Some environmentalists are pressing federal officials to declare parts of Arizona and New México critical habitat for jaguars. But local ranchers and many jaguar experts say such a move is unnecessary because the animals show no signs of breeding here.
And then there is the fence. If the Border Patrol builds a 700-mile barrier in the region to deter illegal immigration, the natural corridors used by jaguars and other migratory wildlife will be cut off. Jaguars are the largest native American cat. They once roamed much of the Southwest, but when ranchers took cattle to the region in the last century, the jaguars were trapped and hunted to extinction in the United States.

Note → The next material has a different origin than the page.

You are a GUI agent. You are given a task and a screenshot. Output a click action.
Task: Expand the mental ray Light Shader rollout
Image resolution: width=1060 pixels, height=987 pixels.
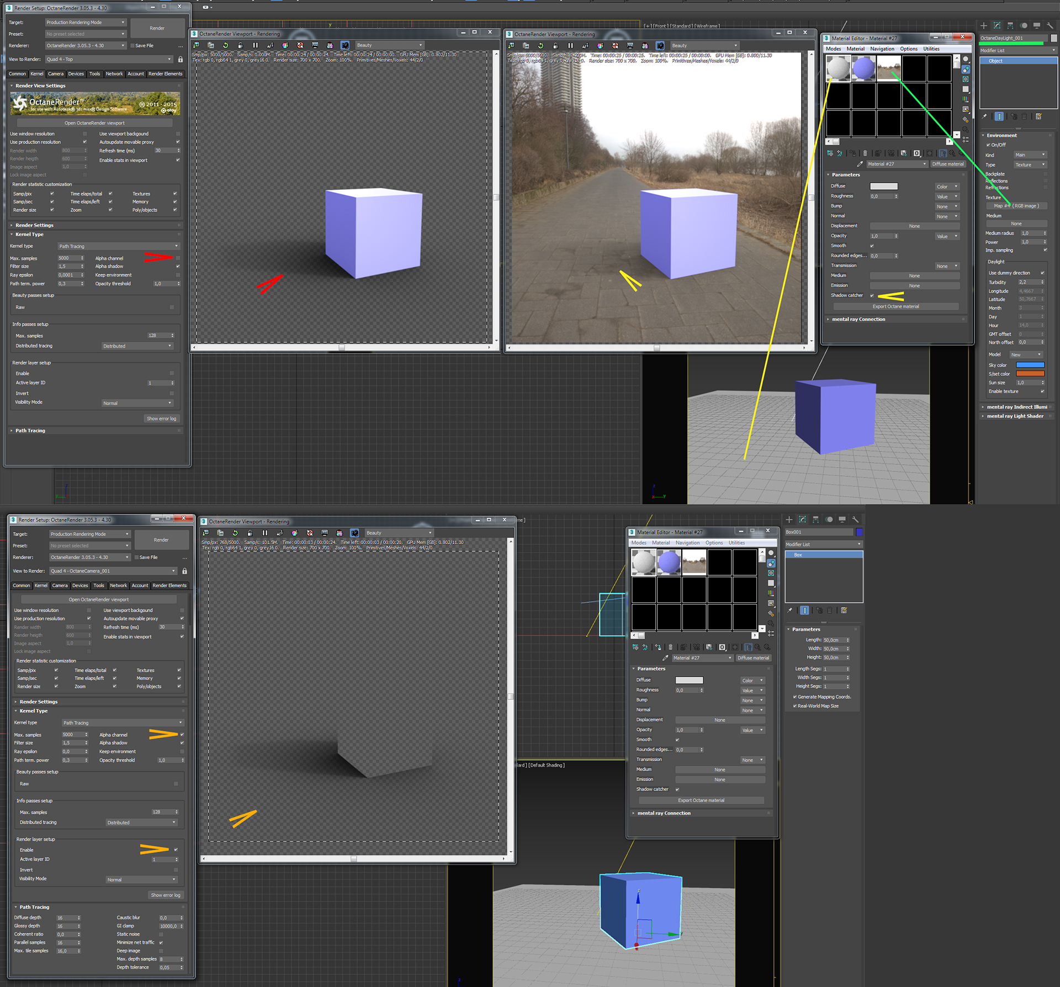pos(1015,416)
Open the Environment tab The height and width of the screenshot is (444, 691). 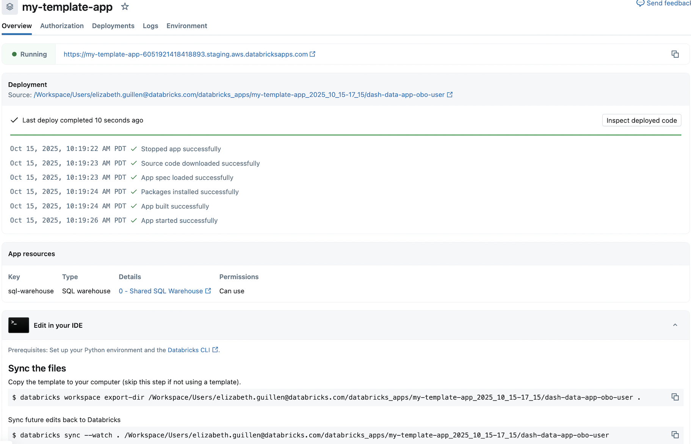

The last known resident female was killed in 1963 near the Grand Canyon.
Jaguars were thought to be gone from the Southwest until Warner Glenn, a cattle rancher and mountain lion hunter, saw a live one in the Peloncillos Mountains, near the New Mexico border with México, on March 7, 1996.
"I thought the dogs had treed a lion, but when I went to look, it was a jaguar," Mr. Glenn said in an interview at his Malpai Ranch near Douglas, Ariz., where his office is decorated with poster-size photos of jaguars and the occasional plastic jaguar figurine.
Mr. Glenn raced back to his mule, pulled out a camera and snapped what seem to be the first photographs of a live jaguar in the United States, ever. Other known photographs show jaguars that were already dead. Sadly, the same cat was killed a few months later by a federal police officer in México, 30 miles from the United States border.
Working with conservation groups, Mr. Glenn helped place trip cameras in the Peloncillos in 2001. But within a few years, he said, four of the cameras disappeared, apparently taken by drug runners. "And we never got a picture of another jaguar," he said.
That changed last Feb. 20, when Mr. Glenn photographed his second jaguar while on a lion hunt in the Animas Mountains.
Shortly after lunch one of the hunting dogs, Powder, disappeared. "Then one of the cowboys found him and said he has a huge hole in his neck and shoulder," Mr. Glenn said. "Something had pounded the pudding out of Powder. I thought it might be a feral hog or a boar javelina. It couldn't be a lion. They don't mess with dogs."
Picking up a scent, Mr. Glenn's five other hounds took off. He gave chase and soon got to within a hundred yards of the commotion. "I looked up and in the shade of a big cedar tree, I could see a big cat, dark in the shade. I thought, they have a big tom lion," he said. "I moved in closer. The cat charged the dogs. They scattered like quail. Then I saw it was a jaguar."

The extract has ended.